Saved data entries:
★ ★ ★ ★ ★ ★ ★

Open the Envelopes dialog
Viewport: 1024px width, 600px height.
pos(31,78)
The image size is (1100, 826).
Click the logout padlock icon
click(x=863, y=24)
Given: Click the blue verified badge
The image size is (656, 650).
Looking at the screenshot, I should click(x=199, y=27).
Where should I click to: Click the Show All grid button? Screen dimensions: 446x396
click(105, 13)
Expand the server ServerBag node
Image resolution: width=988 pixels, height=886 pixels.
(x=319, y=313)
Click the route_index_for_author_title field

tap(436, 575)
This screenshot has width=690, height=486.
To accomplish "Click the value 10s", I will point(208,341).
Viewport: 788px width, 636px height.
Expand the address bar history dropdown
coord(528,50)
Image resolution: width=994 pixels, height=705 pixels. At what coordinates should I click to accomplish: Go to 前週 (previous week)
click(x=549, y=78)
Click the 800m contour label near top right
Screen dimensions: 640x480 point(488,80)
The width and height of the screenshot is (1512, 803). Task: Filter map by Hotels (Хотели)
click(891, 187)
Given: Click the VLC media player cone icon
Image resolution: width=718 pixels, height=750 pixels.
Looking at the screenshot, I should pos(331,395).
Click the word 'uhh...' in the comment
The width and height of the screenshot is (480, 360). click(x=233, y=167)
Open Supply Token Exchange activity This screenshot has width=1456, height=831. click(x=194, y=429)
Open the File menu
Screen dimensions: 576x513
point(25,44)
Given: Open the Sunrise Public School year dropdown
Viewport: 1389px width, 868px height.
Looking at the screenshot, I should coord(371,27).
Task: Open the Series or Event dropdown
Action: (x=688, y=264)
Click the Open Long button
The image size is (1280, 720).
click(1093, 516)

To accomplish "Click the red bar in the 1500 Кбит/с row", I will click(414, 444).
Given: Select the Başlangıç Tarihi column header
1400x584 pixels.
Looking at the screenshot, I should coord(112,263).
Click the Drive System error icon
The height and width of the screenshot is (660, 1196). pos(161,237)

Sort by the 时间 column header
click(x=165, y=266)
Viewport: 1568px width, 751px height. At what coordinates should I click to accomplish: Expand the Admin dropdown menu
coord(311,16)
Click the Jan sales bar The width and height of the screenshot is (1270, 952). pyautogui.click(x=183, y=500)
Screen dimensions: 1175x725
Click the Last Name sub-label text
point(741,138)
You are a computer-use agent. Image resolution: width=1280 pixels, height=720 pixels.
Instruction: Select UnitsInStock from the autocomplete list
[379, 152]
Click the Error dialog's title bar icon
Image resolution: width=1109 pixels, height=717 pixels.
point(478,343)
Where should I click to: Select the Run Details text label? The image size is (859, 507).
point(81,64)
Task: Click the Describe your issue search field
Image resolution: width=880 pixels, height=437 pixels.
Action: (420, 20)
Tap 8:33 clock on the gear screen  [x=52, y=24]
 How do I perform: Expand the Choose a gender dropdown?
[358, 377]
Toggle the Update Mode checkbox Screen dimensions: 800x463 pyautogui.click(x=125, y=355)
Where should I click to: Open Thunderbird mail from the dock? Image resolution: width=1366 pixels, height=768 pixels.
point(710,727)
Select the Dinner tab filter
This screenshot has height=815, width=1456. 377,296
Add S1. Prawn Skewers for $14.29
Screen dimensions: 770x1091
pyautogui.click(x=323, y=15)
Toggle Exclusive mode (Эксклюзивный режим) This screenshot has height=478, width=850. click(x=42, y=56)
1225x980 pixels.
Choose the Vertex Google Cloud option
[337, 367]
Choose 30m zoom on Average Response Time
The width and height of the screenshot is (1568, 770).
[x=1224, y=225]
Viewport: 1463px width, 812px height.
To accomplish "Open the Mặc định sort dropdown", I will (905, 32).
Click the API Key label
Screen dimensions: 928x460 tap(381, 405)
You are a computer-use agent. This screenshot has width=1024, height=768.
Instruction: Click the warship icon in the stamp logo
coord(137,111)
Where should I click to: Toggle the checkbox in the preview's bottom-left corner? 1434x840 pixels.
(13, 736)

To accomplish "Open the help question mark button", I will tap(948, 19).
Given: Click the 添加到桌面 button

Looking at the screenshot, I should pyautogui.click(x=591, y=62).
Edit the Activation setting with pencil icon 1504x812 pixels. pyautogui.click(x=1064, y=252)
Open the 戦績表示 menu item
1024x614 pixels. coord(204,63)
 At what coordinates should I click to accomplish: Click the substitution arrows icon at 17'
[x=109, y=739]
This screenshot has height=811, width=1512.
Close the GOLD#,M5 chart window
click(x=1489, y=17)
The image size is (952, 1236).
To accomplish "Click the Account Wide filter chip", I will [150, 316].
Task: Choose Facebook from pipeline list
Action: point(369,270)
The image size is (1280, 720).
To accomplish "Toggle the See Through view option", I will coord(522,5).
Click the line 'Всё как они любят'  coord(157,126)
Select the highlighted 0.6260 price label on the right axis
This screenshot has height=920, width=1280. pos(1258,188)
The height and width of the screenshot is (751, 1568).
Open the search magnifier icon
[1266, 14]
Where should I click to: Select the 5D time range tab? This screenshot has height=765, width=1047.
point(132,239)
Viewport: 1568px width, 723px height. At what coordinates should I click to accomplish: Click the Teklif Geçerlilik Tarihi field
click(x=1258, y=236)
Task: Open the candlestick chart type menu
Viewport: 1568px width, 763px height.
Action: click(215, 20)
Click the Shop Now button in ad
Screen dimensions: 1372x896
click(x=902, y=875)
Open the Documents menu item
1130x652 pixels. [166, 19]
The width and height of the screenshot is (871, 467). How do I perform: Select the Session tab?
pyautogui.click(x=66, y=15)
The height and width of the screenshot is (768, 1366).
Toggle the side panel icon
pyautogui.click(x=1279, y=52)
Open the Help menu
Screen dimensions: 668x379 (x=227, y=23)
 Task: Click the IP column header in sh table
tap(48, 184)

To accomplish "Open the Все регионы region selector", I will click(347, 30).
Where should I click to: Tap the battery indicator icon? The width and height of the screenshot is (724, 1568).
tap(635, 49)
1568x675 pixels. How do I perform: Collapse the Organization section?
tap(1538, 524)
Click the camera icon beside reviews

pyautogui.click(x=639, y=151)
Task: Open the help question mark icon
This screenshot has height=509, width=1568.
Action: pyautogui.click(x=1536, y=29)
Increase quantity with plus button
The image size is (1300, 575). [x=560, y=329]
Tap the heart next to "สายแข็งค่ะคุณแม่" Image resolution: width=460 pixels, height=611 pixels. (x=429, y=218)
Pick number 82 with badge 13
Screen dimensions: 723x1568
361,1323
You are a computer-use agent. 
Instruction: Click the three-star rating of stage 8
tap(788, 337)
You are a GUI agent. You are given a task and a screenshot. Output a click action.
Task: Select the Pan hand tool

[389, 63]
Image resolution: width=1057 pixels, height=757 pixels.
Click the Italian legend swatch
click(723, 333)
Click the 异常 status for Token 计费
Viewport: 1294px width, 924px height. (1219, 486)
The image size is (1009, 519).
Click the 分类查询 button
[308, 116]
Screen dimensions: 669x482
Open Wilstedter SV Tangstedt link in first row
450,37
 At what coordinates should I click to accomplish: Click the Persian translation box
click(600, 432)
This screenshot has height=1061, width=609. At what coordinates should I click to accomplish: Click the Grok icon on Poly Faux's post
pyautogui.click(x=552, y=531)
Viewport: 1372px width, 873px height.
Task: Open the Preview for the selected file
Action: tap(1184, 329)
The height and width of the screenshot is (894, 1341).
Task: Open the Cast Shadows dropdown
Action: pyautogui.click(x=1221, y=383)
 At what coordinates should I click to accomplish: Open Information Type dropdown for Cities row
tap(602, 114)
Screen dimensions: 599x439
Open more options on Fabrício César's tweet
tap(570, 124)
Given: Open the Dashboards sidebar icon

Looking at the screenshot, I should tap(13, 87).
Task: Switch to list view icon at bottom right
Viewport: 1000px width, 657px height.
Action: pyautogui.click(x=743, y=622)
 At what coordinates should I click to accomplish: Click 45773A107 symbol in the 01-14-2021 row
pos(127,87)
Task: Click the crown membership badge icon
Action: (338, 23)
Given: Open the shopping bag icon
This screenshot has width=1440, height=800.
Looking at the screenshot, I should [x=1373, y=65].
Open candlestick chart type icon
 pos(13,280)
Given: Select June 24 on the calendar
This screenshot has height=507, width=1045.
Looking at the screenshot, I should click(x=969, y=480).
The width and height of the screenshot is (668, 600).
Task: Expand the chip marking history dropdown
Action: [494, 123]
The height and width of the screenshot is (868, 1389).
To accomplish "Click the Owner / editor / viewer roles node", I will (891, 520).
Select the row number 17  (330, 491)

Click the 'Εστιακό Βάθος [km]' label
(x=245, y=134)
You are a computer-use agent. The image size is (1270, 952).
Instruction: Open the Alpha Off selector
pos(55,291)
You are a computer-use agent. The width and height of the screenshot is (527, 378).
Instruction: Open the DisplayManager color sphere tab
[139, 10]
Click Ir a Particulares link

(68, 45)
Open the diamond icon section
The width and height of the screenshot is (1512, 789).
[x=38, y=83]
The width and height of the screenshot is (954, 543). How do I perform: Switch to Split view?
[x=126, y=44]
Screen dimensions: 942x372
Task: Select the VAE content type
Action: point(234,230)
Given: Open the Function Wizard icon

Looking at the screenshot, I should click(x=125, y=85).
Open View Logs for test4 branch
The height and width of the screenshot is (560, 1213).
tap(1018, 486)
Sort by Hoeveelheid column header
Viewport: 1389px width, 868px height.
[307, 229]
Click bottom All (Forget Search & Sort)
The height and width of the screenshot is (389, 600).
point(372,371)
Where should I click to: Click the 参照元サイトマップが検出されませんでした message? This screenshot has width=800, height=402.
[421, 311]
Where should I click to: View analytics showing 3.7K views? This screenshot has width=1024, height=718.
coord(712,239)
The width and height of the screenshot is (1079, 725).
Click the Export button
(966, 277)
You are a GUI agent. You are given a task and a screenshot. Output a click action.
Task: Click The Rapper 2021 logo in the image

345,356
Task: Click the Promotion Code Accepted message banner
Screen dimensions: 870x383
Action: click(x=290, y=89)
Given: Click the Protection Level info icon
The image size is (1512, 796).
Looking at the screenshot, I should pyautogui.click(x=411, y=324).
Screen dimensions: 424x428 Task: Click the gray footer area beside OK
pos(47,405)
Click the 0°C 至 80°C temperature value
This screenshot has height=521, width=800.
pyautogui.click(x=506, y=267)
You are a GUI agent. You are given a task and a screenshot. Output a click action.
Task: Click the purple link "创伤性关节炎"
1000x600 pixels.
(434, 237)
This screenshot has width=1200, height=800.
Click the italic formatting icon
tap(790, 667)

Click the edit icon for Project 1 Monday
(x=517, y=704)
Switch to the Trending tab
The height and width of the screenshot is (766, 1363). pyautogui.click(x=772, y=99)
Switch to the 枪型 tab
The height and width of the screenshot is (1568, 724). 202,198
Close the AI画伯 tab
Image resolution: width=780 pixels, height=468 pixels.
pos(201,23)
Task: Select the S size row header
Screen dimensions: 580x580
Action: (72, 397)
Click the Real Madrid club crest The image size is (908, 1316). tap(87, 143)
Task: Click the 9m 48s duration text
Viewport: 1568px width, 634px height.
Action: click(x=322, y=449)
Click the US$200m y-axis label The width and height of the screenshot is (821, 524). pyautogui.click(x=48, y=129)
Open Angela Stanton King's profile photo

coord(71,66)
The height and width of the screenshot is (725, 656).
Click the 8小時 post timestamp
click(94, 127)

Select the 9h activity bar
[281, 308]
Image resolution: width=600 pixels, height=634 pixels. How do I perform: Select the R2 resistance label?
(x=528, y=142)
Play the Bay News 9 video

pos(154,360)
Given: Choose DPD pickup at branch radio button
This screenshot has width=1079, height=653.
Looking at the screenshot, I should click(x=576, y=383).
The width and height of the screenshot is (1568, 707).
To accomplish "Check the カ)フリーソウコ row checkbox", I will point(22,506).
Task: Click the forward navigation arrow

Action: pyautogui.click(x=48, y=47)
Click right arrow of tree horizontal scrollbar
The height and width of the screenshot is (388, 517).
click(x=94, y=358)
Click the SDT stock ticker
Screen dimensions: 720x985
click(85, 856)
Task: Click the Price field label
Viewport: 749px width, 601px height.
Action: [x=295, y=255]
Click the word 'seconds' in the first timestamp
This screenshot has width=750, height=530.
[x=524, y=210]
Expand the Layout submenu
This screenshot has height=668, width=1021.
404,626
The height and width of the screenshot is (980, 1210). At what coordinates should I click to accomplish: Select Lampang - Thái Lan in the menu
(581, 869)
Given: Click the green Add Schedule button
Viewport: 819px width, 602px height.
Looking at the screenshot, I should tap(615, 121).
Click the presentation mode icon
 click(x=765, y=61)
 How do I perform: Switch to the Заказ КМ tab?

★ ★ ★ ★ ★ ★ ★

Work to be completed:
Among the records, find the lines that contain "question" and copy each of them.

Task answer:
To accomplish "Open the help question mark button", I will tap(948, 19).
Task: Open the help question mark icon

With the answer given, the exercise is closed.